Reference: “Wake Induced Long Range Repulsion of Aqueous Dunes” by Karol A. Bacik, Sean Lovett, Colm-cille P. Caulfield and Nathalie M. Vriend, 4 February 2020, Physical Review Letters.
DOI: 10.1103/PhysRevLett.124.054501

The research was funded in part by Schlumberger Cambridge Research Ltd.

8 Comments on "Physics Researchers Discover Sand Dunes Can ‘Communicate’ With Each Other"

  1. Interesting , Not sure if this makes sense , wind pattern would not be same or similar to the a circular vessel . The co relation should be studied in a straight line setup as well to see if there is correlation

  2. Excellent article. Grammar correction: “further and further apart” should be: “farther and farther apart”

    • ‘Further’ measurable’s and ‘farther’ purely imagination. Moreover, the article worthy to nature phenomenon.

  3. Theodore Herrman | February 4, 2020 at 12:10 pm | Reply

    While the article itself is interesting I take exception to the headline, “Physics Researchers Discover Sand Dunes Can Communicate With Each Other. I suspect that most English speaking people would associate some kind of intelligence behind communication. Whoever created the headline counted on that. Thus I brand the headline as click bait. It’s a shame that the headline creator felt he/she had to resort to that to push people into reading the article. I personally resist click bait knowing that I will be disappointed in the long run. I’m thinking about removing SciTechDaily from the websites I routinely visit.

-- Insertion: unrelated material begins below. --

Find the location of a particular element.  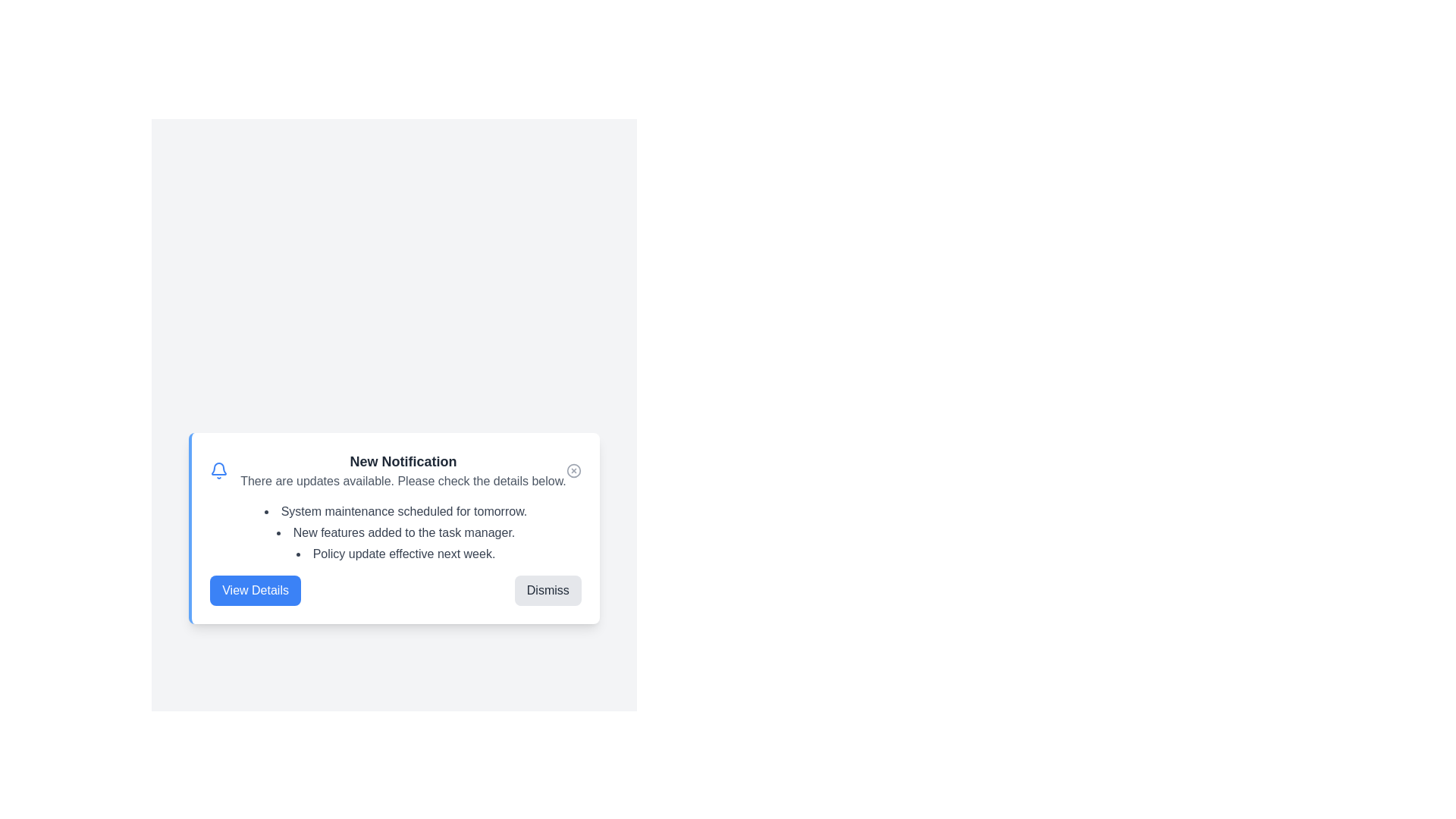

'View Details' button to learn more about the updates is located at coordinates (255, 590).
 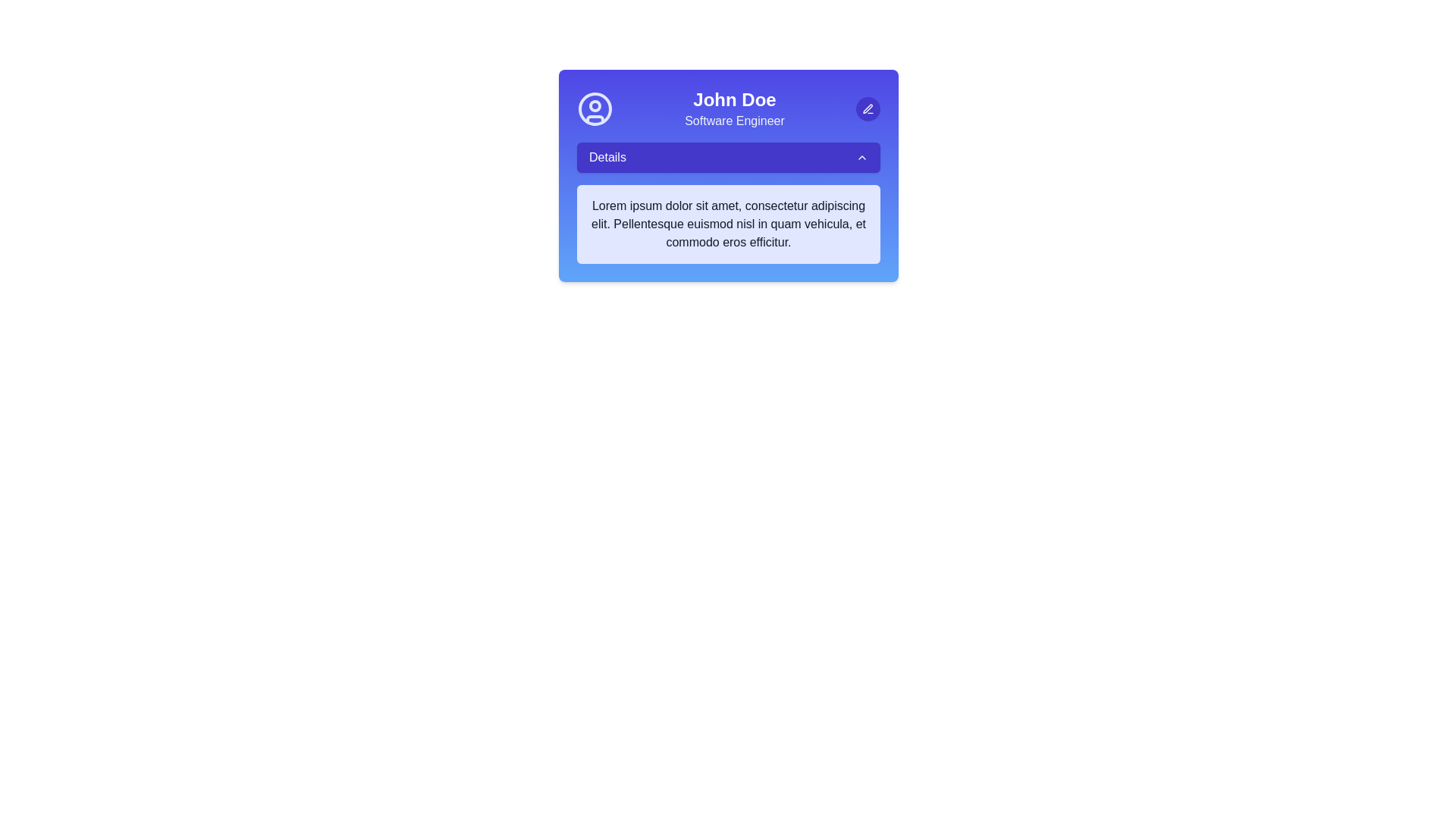 What do you see at coordinates (868, 108) in the screenshot?
I see `the edit icon button located at the top-right corner of the user information card for accessibility purposes` at bounding box center [868, 108].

  4. ‘Communicate’ with each other?
    Guess I should stop reading SciTechDaily before meteor craters start playing chess against each other.

  5. I knew this from the first time I set foot upon the sand dunes of Silver Lake near Lake Michigan in Western Michigan.
    All that’s missing is a grant from the NSF to locate a research station there from Memorial to Labor Day for observations.
    Not to mention observing all the bronzed secretaries vacationing there from Chicago, many of which will be offered research assistantships.